Hinweis
Diese Angaben dienen ausschließlich der Information und ersetzen keine fachliche Beratung. Für eine individuelle Bewertung sollte ein entsprechender Facharzt oder Fachkraft zu Rate gezogen werden.
Dieses Beispiel dient der Illustration und sollte durch eine entsprechend angepasste Formulierung ersetzt werden, um eine individuelle Bescheinigung Rehafähigkeit widerzuspiegeln.
Muster für die Bescheinigung Rehafähigkeit
Patient/in:
Name: [Vor- und Nachname]
Geburtsdatum: [TT.MM.JJJJ]
Anschrift: [Straße, PLZ, Ort]
Rehafähigkeitsbescheinigung:
Hiermit wird bestätigt, dass der/die oben genannte Patient/in aufgrund der vorliegenden Befunde und Untersuchungen die Voraussetzungen für eine Rehabilitationsmaßnahme erfüllt.
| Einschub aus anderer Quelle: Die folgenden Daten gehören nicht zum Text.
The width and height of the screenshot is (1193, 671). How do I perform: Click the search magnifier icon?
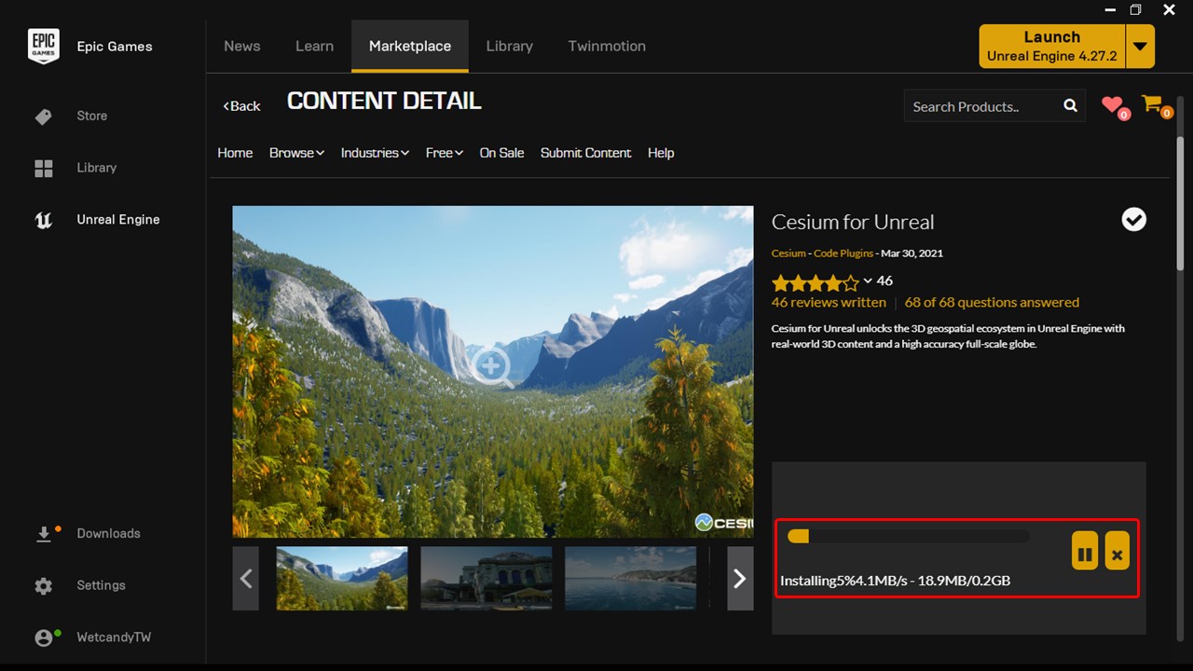point(1070,106)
Dies umfasst die Fähigkeit, aktiv an therapeutischen Angeboten teilzunehmen und die rehabilitativen Maßnahmen eigenverantwortlich durchzuführen.
Diagnosen/Befunde:
[Hier die relevanten Diagnosen und Befunde einfügen]
Beurteilung:
Aufgrund der vorliegenden Befunde wird bestätigt, dass der/die Patient/in die Rehafähigkeit besitzt und die Voraussetzungen für eine erfolgreiche Teilnahme an den vorgesehenen Maßnahmen erfüllt.